MD5 vs SHA-256: which hash should you use?
MD5 is fast but broken for security; SHA-256 is the modern default. Here's what each is good for, where MD5 is still fine, and what to use for passwords.
Software engineer and technical writer
When you need a hash, the choice usually comes down to MD5 or SHA-256. The short answer: use SHA-256 for anything that touches security, and reserve MD5 for quick, non-security checks only. Here is why, and where MD5 is still acceptable.
What each one produces
Both are hash functions: they take any input and produce a fixed-size digest.
- MD5 produces a 128-bit (32 hex character) digest. It is fast and was once
everywhere.
- SHA-256 produces a 256-bit (64 hex character) digest. It is part of the
SHA-2 family and is the modern default.
Why MD5 is unsafe for security
MD5 is broken in a specific, important way: it is vulnerable to collisions. A collision is when two different inputs produce the same hash. Researchers can now generate MD5 collisions cheaply, which means an attacker can craft a malicious file that has the same MD5 as a trusted one.
That makes MD5 unsuitable for anything where an attacker might try to fool you: digital signatures, certificate fingerprints, verifying that a download has not been tampered with, or deduplicating content where it matters. SHA-1 has the same problem and should also be avoided for security.
Where MD5 is still fine
MD5 is not useless. For non-security purposes it is still a reasonable, fast choice:
- A quick checksum to detect accidental corruption during a file copy or
transfer.
- A cache key or a fast way to spot whether two local files differ.
The line is simple: if an attacker has any reason to fool the check, do not use MD5. If you are only guarding against accidents, MD5 is fine.
When to use SHA-256
Use SHA-256 whenever the check needs to resist tampering:
- Verifying a download matches the publisher's posted hash.
- Fingerprinting data for integrity in a system someone might attack.
- Anywhere a standard or another team expects a secure hash.
To compare two hashes safely (for example, checking a downloaded file's SHA-256 against the published value), a comparison tool avoids the mistakes of eyeballing 64 characters.
A side-by-side comparison
| MD5 | SHA-256 | |
|---|---|---|
| Digest size | 128-bit (32 hex) | 256-bit (64 hex) |
| Speed | Very fast | Fast |
| Collision resistance | Broken | Secure (no practical attack) |
| Use for security | No | Yes |
| Good for | Accidental-corruption checks | Integrity and authenticity |
What about passwords?
Neither MD5 nor plain SHA-256 is the right tool for storing passwords.

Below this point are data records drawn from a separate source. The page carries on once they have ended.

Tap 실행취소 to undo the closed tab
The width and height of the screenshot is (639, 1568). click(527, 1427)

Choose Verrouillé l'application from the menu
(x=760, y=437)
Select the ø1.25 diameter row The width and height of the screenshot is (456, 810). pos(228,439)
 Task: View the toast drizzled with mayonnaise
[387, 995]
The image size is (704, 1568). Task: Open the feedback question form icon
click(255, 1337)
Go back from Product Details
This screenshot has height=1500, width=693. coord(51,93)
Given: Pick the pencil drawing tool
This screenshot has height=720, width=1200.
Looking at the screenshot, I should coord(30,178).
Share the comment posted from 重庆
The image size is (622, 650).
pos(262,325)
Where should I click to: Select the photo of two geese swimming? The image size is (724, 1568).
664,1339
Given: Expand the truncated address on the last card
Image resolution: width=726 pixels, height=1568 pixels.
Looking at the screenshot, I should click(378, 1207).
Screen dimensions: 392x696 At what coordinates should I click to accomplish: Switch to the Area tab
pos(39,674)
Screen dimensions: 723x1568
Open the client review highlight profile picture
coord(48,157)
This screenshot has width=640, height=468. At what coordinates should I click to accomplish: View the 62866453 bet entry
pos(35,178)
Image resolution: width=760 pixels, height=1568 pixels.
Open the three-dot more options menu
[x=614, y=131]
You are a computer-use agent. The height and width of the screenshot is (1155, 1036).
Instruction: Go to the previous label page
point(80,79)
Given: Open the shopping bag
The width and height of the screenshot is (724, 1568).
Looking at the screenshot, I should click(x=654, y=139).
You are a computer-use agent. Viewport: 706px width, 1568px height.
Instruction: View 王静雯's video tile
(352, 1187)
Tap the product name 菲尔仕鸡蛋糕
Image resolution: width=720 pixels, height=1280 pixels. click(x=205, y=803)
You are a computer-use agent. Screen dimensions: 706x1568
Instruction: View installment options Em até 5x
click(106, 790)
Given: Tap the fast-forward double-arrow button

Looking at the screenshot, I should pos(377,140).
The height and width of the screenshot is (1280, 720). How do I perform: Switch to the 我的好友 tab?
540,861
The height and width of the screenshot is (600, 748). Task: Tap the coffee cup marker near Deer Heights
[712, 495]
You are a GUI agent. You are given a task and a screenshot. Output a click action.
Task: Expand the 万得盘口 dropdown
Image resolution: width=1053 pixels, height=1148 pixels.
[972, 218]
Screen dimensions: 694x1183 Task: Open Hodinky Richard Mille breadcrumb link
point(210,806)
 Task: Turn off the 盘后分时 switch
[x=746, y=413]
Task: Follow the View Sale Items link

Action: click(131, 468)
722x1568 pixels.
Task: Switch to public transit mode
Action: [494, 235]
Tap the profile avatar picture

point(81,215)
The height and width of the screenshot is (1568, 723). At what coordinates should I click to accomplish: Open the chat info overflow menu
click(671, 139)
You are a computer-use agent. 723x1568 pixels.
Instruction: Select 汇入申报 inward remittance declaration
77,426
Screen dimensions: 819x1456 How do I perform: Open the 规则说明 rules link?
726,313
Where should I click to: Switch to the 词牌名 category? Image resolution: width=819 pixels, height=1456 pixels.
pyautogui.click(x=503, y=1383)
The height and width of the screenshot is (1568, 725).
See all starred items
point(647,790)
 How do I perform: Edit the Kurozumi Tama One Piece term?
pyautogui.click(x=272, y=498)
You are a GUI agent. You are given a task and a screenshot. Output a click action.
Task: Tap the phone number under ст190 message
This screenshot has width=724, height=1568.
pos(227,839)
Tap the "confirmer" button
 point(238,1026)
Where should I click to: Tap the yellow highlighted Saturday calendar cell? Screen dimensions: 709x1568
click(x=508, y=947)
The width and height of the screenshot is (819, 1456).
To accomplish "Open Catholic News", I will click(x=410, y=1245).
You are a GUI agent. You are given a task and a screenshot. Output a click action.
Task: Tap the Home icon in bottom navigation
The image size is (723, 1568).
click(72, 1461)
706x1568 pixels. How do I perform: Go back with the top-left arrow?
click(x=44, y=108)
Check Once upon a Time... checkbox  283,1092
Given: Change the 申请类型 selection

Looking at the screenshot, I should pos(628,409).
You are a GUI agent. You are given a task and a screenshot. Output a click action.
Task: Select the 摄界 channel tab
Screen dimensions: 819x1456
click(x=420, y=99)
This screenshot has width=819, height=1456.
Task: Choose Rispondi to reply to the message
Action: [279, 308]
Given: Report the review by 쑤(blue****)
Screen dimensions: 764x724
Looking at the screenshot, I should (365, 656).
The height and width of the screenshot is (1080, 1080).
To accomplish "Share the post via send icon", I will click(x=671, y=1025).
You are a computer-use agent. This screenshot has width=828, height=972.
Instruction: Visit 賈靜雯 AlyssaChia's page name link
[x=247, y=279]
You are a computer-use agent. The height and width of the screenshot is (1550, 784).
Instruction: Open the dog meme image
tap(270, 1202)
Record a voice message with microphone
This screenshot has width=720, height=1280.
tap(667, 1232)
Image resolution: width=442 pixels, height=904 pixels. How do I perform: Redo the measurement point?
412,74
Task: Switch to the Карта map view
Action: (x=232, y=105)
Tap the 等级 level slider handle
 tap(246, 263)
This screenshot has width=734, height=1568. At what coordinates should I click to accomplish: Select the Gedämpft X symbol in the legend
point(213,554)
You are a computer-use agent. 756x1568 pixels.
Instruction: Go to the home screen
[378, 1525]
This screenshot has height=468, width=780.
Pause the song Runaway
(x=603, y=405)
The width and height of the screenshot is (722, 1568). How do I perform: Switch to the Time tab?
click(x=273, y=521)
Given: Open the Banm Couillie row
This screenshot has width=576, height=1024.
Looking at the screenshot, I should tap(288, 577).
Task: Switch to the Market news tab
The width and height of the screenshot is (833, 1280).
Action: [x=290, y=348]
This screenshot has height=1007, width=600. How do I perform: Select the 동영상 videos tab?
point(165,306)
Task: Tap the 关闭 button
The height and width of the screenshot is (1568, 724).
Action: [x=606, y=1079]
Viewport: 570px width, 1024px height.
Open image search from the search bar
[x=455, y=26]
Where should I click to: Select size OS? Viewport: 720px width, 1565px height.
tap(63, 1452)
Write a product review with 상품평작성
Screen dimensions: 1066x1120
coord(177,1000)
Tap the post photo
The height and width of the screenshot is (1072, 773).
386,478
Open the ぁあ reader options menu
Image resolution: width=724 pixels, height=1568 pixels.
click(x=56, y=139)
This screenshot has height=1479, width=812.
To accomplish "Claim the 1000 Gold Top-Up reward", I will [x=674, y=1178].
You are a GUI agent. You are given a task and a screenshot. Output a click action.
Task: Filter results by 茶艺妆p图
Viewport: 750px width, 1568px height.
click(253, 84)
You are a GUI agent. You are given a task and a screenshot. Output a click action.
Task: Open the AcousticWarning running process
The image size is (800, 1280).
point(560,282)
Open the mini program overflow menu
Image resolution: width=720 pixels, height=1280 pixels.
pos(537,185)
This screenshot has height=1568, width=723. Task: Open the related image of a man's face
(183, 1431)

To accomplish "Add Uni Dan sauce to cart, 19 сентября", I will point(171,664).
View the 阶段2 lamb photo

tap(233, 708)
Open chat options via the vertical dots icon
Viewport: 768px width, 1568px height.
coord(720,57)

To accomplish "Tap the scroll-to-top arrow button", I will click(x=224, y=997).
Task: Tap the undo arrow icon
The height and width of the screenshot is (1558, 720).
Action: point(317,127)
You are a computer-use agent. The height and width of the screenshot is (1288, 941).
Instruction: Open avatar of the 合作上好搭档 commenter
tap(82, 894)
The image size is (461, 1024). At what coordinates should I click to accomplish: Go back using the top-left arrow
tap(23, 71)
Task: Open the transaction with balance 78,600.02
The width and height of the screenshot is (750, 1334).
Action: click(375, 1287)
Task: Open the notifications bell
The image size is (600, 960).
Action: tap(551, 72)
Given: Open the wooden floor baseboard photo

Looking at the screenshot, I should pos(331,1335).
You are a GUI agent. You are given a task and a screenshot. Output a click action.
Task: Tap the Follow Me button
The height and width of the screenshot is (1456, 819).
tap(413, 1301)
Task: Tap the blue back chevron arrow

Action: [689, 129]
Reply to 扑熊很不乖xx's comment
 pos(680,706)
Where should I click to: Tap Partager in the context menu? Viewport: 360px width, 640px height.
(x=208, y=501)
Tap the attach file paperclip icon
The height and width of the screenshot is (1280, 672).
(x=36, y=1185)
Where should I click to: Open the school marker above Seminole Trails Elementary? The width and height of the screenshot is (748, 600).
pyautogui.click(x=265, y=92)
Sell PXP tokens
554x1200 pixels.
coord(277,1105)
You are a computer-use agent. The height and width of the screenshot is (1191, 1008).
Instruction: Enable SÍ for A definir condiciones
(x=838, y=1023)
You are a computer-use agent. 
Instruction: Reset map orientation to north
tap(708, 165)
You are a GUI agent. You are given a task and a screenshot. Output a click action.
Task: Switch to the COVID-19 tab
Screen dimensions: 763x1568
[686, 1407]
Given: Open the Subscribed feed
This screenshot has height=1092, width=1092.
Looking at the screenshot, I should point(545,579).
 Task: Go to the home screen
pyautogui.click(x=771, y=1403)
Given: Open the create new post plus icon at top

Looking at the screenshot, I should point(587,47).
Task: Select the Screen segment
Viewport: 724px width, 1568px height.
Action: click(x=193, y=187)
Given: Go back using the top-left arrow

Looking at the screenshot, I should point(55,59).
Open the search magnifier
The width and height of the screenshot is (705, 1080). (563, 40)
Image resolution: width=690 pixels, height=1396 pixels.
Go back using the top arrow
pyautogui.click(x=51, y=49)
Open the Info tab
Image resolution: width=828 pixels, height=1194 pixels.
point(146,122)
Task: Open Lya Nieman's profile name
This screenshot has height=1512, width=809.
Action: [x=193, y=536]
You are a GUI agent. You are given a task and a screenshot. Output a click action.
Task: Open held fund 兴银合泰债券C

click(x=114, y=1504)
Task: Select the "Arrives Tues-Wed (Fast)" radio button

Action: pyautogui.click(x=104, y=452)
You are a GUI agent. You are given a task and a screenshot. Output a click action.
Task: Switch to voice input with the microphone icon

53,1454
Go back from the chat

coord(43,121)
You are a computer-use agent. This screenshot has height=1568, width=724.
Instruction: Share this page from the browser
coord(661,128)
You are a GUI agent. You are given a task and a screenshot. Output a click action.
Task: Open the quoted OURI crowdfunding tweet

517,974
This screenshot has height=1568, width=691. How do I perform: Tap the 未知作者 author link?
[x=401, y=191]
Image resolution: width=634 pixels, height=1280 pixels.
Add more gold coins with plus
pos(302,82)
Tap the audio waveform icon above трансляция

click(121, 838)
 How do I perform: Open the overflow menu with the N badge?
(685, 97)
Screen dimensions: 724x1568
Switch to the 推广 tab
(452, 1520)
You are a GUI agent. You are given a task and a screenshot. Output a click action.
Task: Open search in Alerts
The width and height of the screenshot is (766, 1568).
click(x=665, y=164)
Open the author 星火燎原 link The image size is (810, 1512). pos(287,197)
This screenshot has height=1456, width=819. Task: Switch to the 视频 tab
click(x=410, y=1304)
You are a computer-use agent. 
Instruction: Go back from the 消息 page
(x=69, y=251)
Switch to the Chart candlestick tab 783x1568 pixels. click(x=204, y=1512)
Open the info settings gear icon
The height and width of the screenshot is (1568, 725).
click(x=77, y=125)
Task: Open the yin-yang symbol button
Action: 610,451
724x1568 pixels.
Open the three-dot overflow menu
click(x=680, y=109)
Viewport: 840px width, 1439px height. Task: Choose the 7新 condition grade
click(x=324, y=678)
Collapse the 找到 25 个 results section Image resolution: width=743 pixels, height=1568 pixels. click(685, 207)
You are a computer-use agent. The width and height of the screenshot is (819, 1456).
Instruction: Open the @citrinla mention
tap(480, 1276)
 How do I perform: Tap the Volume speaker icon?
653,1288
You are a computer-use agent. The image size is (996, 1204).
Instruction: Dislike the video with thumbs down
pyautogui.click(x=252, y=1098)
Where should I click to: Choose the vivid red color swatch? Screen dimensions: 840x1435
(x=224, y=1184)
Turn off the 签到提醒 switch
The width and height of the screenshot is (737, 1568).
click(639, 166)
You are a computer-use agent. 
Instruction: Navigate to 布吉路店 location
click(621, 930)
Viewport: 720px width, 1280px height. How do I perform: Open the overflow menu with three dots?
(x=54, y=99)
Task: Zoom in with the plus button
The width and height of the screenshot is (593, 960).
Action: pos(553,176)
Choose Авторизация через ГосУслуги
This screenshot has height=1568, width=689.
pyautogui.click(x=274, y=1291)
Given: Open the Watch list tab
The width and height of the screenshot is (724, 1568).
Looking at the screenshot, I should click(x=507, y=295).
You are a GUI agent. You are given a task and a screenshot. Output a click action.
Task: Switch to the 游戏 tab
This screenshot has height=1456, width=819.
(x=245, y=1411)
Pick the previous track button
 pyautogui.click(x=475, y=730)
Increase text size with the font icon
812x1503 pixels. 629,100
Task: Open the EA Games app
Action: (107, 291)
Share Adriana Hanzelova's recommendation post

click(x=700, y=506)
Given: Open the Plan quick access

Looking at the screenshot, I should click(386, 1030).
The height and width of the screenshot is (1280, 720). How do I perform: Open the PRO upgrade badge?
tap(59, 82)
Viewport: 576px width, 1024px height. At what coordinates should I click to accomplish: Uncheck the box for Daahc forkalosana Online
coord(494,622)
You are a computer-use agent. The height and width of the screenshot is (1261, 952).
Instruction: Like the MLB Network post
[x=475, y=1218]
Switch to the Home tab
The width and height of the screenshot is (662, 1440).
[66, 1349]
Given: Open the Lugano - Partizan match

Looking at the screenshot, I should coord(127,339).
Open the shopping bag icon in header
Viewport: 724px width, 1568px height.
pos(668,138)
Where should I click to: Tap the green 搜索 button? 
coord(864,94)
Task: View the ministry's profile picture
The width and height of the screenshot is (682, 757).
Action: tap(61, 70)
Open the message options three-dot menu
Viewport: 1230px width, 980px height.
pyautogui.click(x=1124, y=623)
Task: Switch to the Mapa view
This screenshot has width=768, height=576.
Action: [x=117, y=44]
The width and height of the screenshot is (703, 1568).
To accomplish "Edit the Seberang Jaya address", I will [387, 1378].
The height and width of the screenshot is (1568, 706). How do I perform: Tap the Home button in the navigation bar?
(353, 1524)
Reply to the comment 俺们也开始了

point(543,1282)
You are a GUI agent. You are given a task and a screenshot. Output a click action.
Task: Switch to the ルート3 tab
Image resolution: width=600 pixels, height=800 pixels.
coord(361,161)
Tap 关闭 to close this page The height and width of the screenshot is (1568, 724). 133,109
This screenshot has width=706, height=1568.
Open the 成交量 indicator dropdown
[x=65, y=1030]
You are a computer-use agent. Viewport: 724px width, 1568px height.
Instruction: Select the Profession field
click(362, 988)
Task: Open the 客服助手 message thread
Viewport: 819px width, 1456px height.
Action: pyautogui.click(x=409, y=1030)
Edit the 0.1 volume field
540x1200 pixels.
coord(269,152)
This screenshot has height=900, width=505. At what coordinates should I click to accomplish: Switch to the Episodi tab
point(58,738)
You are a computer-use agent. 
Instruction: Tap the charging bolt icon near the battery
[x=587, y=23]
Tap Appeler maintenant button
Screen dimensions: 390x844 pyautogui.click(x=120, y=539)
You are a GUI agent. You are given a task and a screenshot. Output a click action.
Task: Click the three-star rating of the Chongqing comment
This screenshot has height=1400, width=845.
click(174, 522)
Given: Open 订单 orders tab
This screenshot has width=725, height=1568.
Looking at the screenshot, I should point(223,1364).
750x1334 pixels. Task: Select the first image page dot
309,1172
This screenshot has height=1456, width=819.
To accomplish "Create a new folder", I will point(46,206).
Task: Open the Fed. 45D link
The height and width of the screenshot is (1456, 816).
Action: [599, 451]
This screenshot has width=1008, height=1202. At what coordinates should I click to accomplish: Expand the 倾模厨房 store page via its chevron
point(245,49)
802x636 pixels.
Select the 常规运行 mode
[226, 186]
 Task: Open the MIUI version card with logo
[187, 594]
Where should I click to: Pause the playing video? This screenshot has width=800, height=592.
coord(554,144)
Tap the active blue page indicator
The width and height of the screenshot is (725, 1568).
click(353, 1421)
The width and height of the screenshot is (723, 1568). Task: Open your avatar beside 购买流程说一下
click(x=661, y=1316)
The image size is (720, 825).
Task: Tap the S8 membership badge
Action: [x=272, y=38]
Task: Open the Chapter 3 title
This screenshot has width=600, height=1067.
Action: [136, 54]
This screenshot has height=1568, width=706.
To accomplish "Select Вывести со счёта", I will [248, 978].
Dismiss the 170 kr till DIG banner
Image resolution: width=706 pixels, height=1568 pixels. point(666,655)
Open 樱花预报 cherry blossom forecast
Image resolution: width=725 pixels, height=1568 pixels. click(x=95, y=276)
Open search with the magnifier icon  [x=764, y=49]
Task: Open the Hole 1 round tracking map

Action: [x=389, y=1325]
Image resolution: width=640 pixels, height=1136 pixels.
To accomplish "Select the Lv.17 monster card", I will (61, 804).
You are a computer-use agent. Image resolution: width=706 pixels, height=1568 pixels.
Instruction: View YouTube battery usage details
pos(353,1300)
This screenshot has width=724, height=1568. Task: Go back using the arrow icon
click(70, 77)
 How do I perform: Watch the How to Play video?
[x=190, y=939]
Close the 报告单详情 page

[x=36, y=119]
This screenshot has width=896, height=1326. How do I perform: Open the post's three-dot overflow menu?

Both are too fast, which helps attackers brute-force them at scale. Password storage needs a deliberately slow, salted algorithm built for the job: bcrypt, scrypt, or Argon2. Hashing matters here, but the goal is different from a file checksum. For the bigger picture of how hashing fits alongside encoding and encryption, see encoding vs encryption vs hashing.
Key takeaways
- Use SHA-256 as the default for any hash that must resist tampering.
- MD5 is broken by collision attacks and is unsafe for security, but it is fine
for detecting accidental file corruption.
- SHA-1 has the same collision problem as MD5 and should be avoided for security.
- A collision is when two different inputs share the same hash; secure hashes
make this infeasible.
- For passwords, use a slow salted algorithm like bcrypt, scrypt, or Argon2, not
MD5 or plain SHA-256.
This article was prepared with AI-assisted drafting and reviewed by a human editor for accuracy, clarity, and relevance.
Frequently asked questions
Is MD5 still safe to use?+
Not for anything security-related. MD5 is vulnerable to collisions, so an attacker can craft two different inputs with the same hash. It is acceptable only for non-security checks like a quick file integrity check against accidental corruption.
Why is SHA-256 considered secure?+
SHA-256 produces a 256-bit digest and has no known practical collision attack. It is the current default for verifying integrity and authenticity, and it is widely supported across languages and platforms.
Should I use SHA-256 to store passwords?+
No, not on its own. Fast hashes like SHA-256 are too quick to brute-force. Use a slow, salted password hashing algorithm such as bcrypt, scrypt, or Argon2, which are designed specifically for storing passwords.
What does hash collision mean?+
A collision is when two different inputs produce the same hash output. A secure hash makes collisions infeasible to find. MD5 and SHA-1 have practical collision attacks, which is why they are unsafe for security use.